• Material for this task:
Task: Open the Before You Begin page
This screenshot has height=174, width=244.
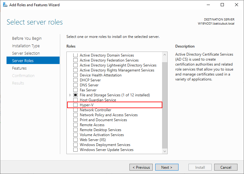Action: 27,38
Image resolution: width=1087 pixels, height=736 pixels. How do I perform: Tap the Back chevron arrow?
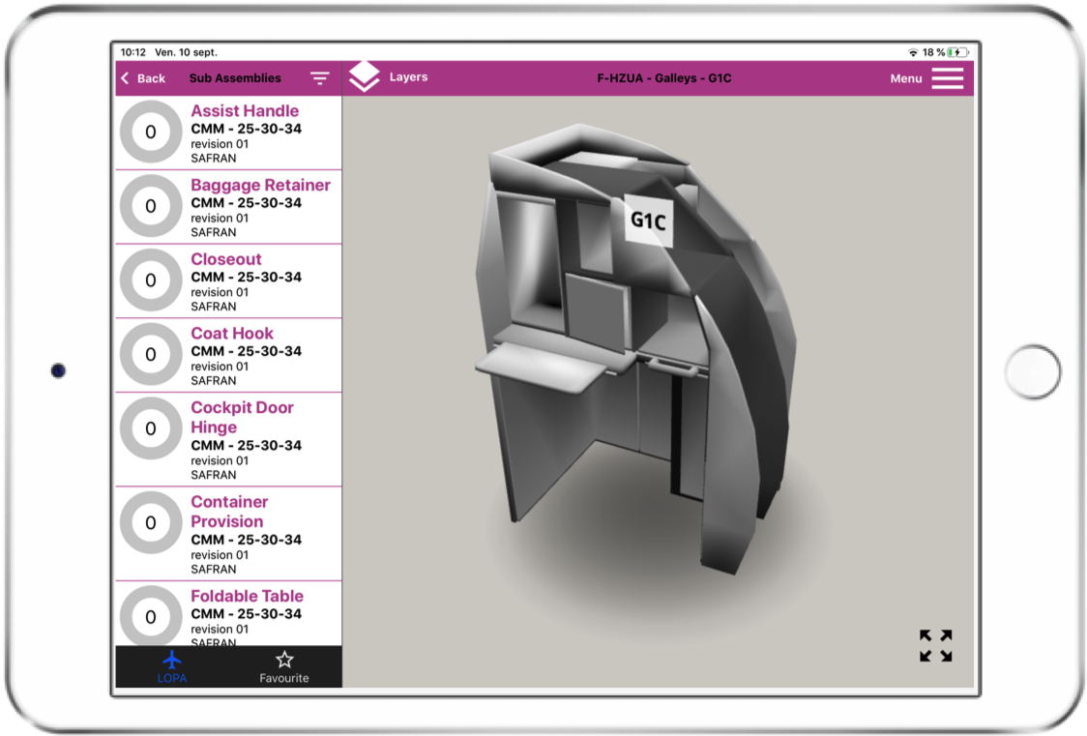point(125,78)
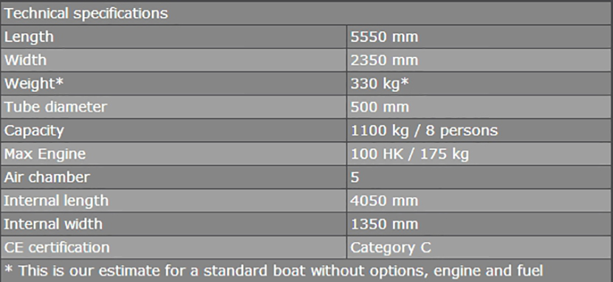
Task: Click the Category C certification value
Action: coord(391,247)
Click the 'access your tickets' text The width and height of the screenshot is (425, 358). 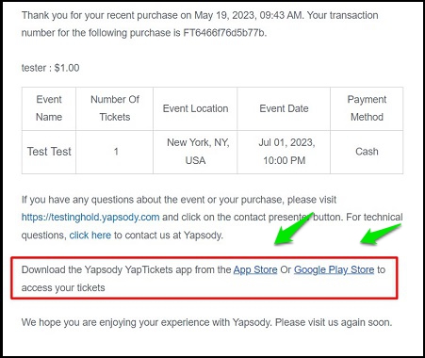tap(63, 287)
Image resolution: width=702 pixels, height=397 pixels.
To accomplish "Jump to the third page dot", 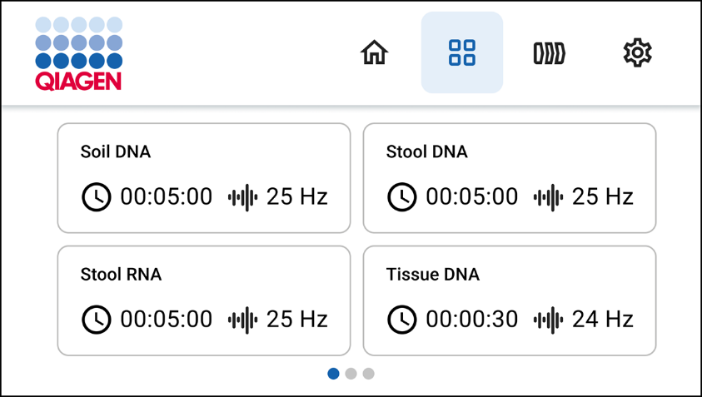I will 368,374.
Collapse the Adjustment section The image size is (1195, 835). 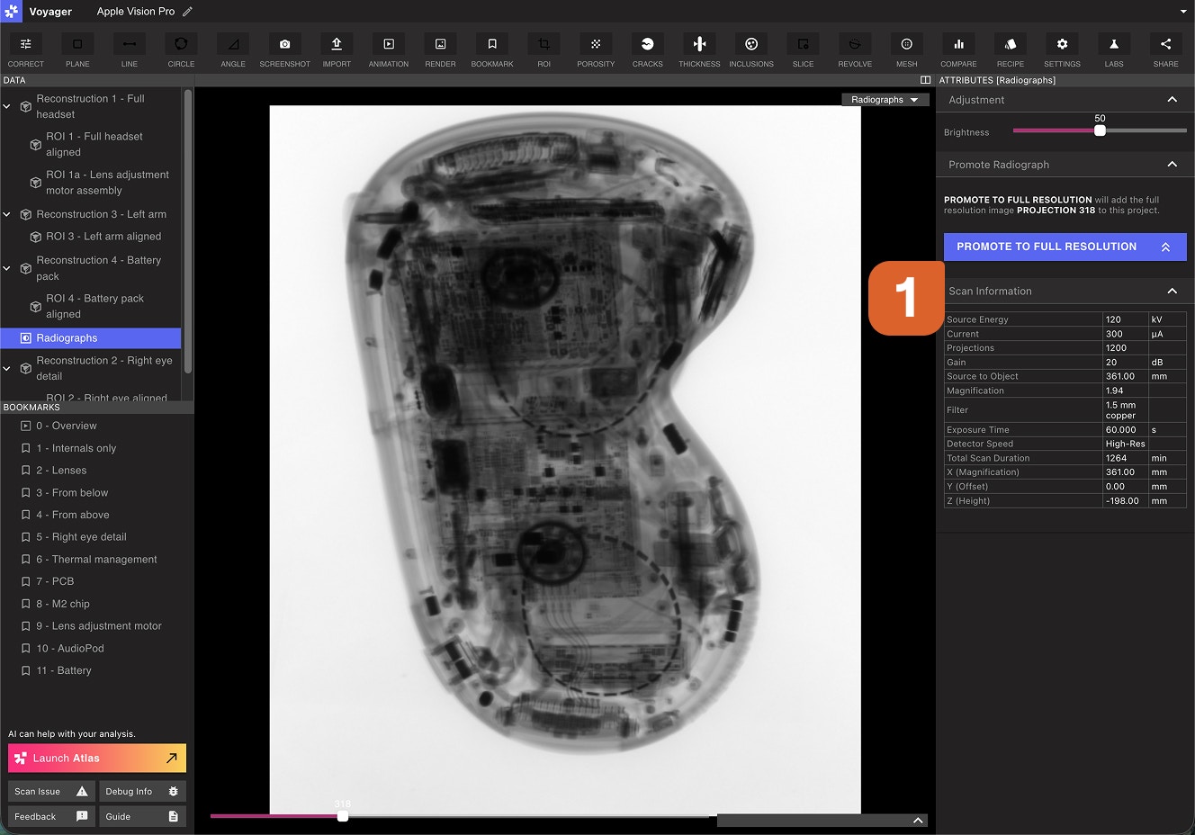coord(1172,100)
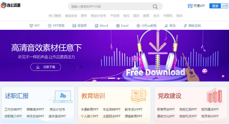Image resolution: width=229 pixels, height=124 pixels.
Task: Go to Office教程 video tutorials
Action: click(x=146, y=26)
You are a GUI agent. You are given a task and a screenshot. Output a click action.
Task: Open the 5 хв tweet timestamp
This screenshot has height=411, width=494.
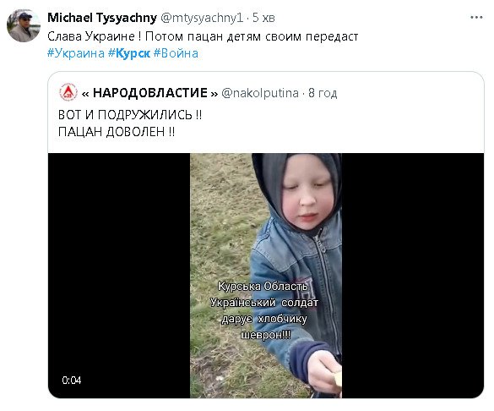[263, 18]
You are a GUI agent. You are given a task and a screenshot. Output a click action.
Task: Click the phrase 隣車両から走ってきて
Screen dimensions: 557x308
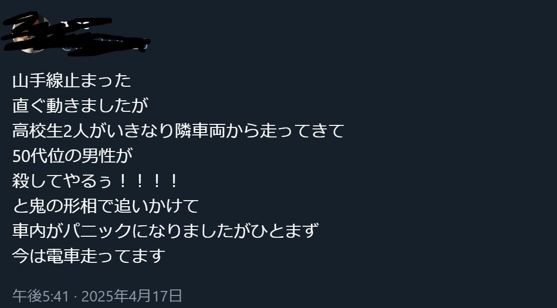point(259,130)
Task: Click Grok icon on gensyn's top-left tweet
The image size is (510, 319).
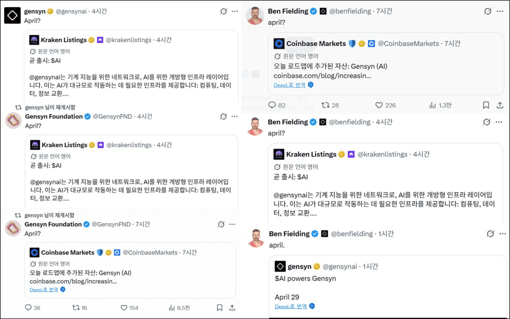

• Instructions to follow:
The lines from the one containing "Task: Click Grok" through the last line of the records are what you should copy, word for word and nothing else, with pictures left out.

• Result:
Task: Click Grok icon on gensyn's top-left tweet
The image size is (510, 319).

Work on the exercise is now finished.